***** Excerpted text
Zopa currently pays a starting CD interest rate of 3.75 percent, so your lenders will have to be happy earning a very low rate. However, if enough people gift a portion of their interest earnings to help you, your interest rate can be driven down to nothing. Zopa could even wind up owing you money!

There are just a couple of catches: to borrow through Zopa you must have a minimum credit score of 640 and a minimum monthly income of $2,000.

Less hassle with Virgin
Saving what is probably your best choice for last, there is Virgin Money USA, the only site that does nothing but process personal, business, mortgage and college loans between family and friends.

There is no approval process to use Virgin’s services, and no need to divulge information any more personal than basic contact information. You and your lender decide on the terms – interest rate, length of the loan and payment frequency – before you sign up.

The site offers lots of tools to help you hash out the loan beforehand, including a loan calculator that lets you compare your Virgin-processed loan to a bank’s to see how much interest you save. Virgin also lists the IRS’ minimum interest rates allowed for private mortgages by state, a very handy feature that could save you tax headaches later.

Virgin drafts loan paperwork for a one-time fee of $99. For complete servicing that includes electronic funds transfers, year-end statements and e-mail reminders, the fee is $199 plus $9 a payment.
**********
***** Data records
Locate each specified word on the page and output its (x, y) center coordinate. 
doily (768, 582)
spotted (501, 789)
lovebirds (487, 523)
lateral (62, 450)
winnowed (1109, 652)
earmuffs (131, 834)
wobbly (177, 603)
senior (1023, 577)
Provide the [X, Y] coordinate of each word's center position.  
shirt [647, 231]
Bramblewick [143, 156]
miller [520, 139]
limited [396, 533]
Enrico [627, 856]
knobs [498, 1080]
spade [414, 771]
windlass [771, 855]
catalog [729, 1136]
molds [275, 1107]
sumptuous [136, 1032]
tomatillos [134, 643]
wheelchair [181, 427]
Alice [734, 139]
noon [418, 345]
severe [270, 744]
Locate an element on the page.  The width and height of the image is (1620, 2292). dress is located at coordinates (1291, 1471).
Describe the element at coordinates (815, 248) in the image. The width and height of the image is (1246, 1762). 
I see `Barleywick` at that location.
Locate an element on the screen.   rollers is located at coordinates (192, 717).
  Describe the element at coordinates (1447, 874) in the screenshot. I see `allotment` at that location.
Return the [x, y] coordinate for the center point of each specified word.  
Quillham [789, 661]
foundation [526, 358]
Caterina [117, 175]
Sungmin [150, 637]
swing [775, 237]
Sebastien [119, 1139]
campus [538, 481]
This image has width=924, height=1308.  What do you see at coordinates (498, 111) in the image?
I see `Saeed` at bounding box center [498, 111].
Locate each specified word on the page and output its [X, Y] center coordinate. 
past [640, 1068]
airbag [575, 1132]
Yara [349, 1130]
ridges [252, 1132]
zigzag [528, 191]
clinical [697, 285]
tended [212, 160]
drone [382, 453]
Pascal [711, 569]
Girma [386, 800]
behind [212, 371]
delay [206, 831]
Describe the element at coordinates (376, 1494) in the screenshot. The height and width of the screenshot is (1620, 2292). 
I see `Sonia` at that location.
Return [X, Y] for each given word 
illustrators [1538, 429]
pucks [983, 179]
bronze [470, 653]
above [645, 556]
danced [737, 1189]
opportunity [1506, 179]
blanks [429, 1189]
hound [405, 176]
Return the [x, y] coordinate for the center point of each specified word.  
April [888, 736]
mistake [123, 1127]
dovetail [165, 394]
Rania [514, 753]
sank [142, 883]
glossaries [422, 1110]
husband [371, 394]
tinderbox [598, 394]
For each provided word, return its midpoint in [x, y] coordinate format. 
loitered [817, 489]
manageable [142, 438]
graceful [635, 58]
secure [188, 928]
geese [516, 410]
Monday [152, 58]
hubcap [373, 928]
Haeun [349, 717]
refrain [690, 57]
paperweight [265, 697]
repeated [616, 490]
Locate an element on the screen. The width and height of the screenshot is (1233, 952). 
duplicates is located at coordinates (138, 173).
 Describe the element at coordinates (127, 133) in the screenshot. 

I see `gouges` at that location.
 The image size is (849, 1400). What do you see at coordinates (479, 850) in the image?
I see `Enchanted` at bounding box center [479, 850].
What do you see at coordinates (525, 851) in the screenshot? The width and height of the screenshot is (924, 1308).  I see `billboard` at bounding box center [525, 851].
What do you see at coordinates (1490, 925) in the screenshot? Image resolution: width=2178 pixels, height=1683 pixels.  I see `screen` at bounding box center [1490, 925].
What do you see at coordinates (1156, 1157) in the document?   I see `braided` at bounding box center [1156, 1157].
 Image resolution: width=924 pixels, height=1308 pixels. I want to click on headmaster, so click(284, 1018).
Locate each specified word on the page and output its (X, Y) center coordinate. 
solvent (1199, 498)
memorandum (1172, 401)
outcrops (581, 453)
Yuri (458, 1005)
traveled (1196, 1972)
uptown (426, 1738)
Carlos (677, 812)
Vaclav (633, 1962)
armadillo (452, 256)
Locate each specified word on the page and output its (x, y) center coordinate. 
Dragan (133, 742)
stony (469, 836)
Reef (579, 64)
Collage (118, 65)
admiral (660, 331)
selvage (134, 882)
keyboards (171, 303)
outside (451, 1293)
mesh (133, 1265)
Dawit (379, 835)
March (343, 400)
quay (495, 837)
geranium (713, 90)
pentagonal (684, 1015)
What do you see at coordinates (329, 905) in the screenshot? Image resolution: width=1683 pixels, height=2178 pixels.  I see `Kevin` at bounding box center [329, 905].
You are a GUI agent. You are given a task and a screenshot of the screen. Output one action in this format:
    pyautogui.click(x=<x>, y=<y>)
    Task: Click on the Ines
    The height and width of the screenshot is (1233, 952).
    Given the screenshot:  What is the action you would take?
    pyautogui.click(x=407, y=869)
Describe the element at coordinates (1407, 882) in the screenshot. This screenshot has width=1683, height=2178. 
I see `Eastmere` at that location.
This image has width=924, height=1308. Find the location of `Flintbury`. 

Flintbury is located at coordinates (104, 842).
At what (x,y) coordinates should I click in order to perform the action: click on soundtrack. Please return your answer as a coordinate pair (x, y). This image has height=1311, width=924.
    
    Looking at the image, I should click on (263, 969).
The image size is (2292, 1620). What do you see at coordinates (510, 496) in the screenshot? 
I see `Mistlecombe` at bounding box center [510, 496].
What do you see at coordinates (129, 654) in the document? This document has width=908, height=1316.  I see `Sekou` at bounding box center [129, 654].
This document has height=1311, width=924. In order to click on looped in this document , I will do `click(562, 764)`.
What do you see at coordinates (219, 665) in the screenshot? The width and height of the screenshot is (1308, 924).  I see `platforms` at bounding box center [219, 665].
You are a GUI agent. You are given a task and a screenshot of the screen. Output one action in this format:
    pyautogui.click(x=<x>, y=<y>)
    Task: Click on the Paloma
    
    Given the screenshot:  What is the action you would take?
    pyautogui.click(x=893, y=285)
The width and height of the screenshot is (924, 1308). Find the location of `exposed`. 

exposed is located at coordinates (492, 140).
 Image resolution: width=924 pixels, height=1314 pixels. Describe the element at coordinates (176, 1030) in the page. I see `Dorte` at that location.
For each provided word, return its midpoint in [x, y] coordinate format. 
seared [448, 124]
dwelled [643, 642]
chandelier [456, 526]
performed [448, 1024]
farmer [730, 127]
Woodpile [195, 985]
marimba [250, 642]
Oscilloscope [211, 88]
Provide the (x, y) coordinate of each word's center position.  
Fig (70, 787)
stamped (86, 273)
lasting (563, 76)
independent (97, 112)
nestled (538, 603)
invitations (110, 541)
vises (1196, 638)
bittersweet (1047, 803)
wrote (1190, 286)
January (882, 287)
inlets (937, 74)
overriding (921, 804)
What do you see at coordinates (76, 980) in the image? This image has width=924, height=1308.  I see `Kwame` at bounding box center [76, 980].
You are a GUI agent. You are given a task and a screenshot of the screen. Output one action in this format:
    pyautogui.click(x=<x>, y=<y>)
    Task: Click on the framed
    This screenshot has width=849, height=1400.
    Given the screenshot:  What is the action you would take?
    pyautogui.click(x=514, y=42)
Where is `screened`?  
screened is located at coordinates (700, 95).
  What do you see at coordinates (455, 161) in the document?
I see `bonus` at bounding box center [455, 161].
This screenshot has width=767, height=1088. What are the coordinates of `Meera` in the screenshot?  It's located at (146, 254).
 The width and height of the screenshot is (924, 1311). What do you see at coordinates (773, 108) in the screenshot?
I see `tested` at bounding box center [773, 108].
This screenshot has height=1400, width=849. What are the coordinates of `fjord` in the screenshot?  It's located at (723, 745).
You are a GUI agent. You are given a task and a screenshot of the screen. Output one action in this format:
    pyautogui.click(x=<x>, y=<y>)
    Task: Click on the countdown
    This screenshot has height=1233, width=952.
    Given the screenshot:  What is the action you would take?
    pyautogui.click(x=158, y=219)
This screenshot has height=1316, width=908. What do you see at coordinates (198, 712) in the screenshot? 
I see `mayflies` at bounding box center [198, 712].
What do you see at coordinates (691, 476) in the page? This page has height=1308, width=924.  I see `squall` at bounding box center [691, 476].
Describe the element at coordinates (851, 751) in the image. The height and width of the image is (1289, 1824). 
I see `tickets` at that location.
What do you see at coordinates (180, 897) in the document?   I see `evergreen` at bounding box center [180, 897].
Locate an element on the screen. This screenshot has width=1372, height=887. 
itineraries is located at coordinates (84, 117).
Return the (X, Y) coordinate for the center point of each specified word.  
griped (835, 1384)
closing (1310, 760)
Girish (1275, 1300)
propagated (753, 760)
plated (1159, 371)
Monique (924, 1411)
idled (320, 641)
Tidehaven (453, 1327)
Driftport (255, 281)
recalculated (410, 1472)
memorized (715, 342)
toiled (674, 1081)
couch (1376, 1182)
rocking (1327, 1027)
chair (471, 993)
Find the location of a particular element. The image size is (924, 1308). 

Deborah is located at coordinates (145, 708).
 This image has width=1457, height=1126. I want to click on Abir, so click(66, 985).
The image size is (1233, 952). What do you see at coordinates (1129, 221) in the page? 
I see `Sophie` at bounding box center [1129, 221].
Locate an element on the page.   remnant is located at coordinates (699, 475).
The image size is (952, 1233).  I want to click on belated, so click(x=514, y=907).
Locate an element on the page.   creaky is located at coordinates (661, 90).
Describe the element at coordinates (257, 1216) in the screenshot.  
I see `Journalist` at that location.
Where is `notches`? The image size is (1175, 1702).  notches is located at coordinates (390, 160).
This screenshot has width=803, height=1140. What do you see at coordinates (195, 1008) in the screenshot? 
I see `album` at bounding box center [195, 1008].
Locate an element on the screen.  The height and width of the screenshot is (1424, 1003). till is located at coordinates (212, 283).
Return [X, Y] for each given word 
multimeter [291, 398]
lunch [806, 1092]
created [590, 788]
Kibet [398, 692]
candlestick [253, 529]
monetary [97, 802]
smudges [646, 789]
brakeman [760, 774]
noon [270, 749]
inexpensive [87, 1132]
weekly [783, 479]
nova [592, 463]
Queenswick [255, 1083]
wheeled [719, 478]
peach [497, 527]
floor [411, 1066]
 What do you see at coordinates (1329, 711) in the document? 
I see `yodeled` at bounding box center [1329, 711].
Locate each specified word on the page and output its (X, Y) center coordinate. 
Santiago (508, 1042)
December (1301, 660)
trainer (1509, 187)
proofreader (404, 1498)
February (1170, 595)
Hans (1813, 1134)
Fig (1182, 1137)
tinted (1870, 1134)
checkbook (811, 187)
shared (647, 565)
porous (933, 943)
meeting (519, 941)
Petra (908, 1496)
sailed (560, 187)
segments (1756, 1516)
**********
### Tasks for this exercise:
A – Echo the whole excerpt about borrowing through Zopa and Virgin Money USA.
B – Return every line of the entries that contains the word "Describe".

### Responses to the tasks:
A –
Zopa currently pays a starting CD interest rate of 3.75 percent, so your lenders will have to be happy earning a very low rate. However, if enough people gift a portion of their interest earnings to help you, your interest rate can be driven down to nothing. Zopa could even wind up owing you money!

There are just a couple of catches: to borrow through Zopa you must have a minimum credit score of 640 and a minimum monthly income of $2,000.

Less hassle with Virgin
Saving what is probably your best choice for last, there is Virgin Money USA, the only site that does nothing but process personal, business, mortgage and college loans between family and friends.

There is no approval process to use Virgin’s services, and no need to divulge information any more personal than basic contact information. You and your lender decide on the terms – interest rate, length of the loan and payment frequency – before you sign up.

The site offers lots of tools to help you hash out the loan beforehand, including a loan calculator that lets you compare your Virgin-processed loan to a bank’s to see how much interest you save. Virgin also lists the IRS’ minimum interest rates allowed for private mortgages by state, a very handy feature that could save you tax headaches later.

Virgin drafts loan paperwork for a one-time fee of $99. For complete servicing that includes electronic funds transfers, year-end statements and e-mail reminders, the fee is $199 plus $9 a payment.

B –
Describe the element at coordinates (815, 248) in the image. The width and height of the image is (1246, 1762). 
  Describe the element at coordinates (1447, 874) in the screenshot. I see `allotment` at that location.
Describe the element at coordinates (376, 1494) in the screenshot. The height and width of the screenshot is (1620, 2292). 
 Describe the element at coordinates (127, 133) in the screenshot. 
Describe the element at coordinates (1407, 882) in the screenshot. This screenshot has width=1683, height=2178. 
 Image resolution: width=924 pixels, height=1314 pixels. Describe the element at coordinates (176, 1030) in the page. I see `Dorte` at that location.
Describe the element at coordinates (851, 751) in the image. The height and width of the image is (1289, 1824). 
Describe the element at coordinates (257, 1216) in the screenshot.  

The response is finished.